__Records provided__
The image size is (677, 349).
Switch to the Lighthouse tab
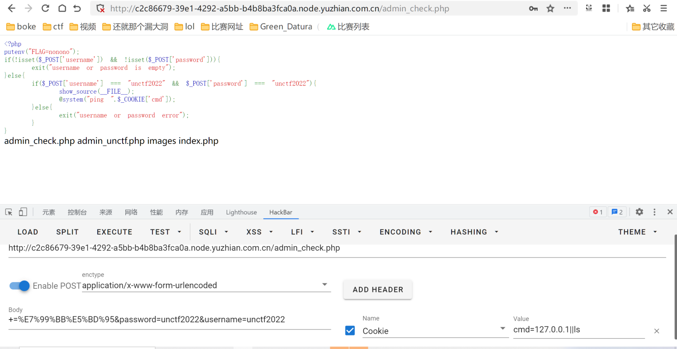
--
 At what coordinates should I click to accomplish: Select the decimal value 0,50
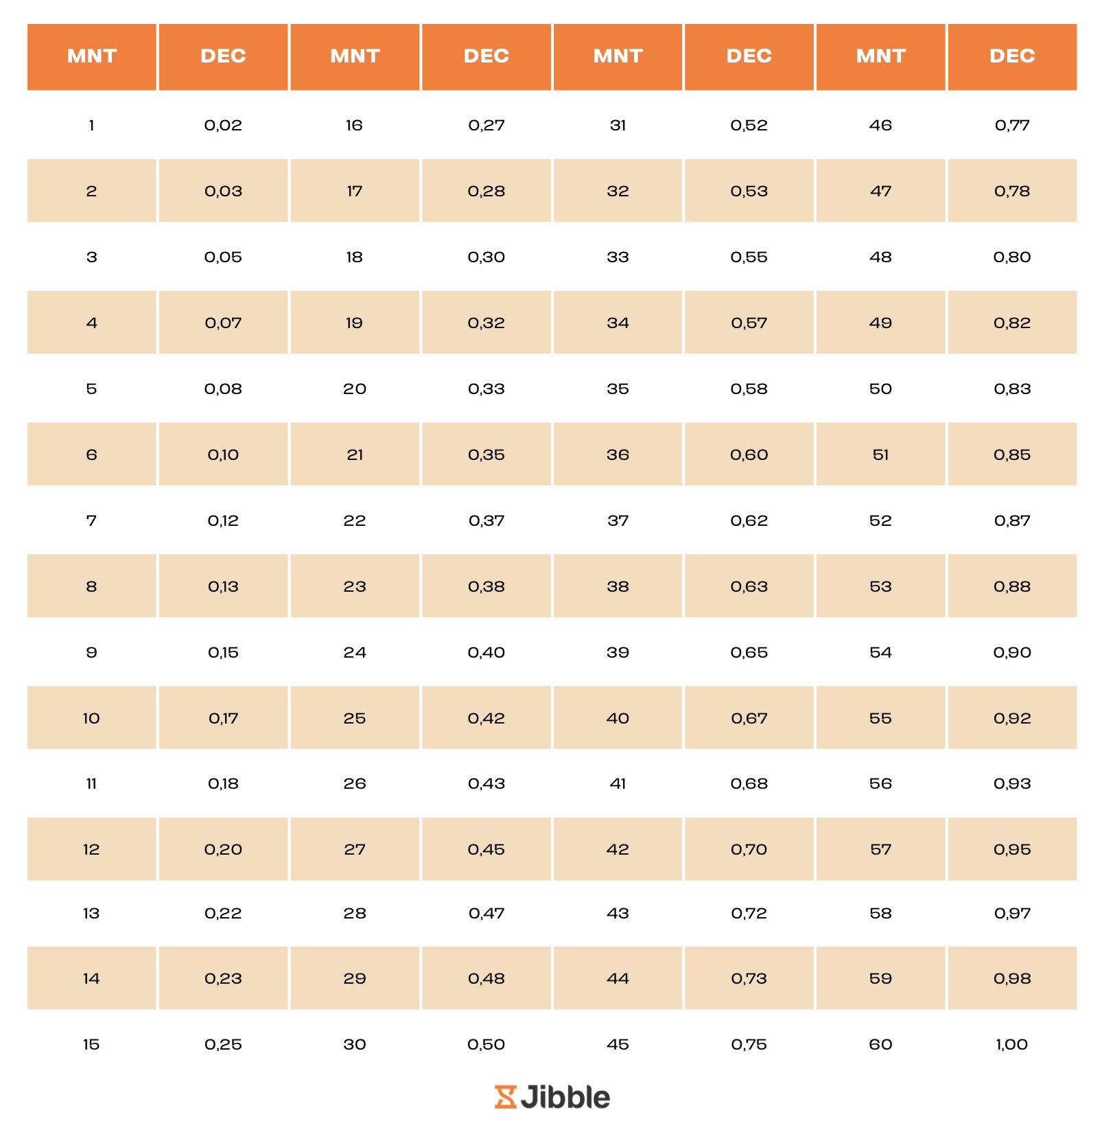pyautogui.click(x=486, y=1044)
==
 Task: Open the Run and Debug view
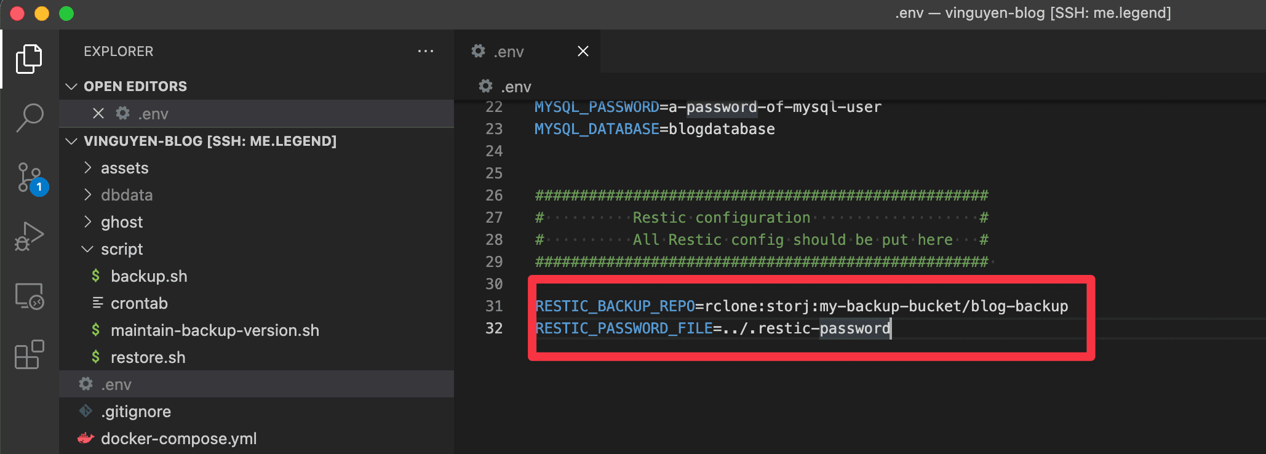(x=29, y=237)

__Work item__
Taking the records above, retype every line from the one with "The image size is (677, 349)." down to the one with "Switch to the Lighthouse tab", exactly and with nothing else.

__Task answer__
The image size is (677, 349).
Switch to the Lighthouse tab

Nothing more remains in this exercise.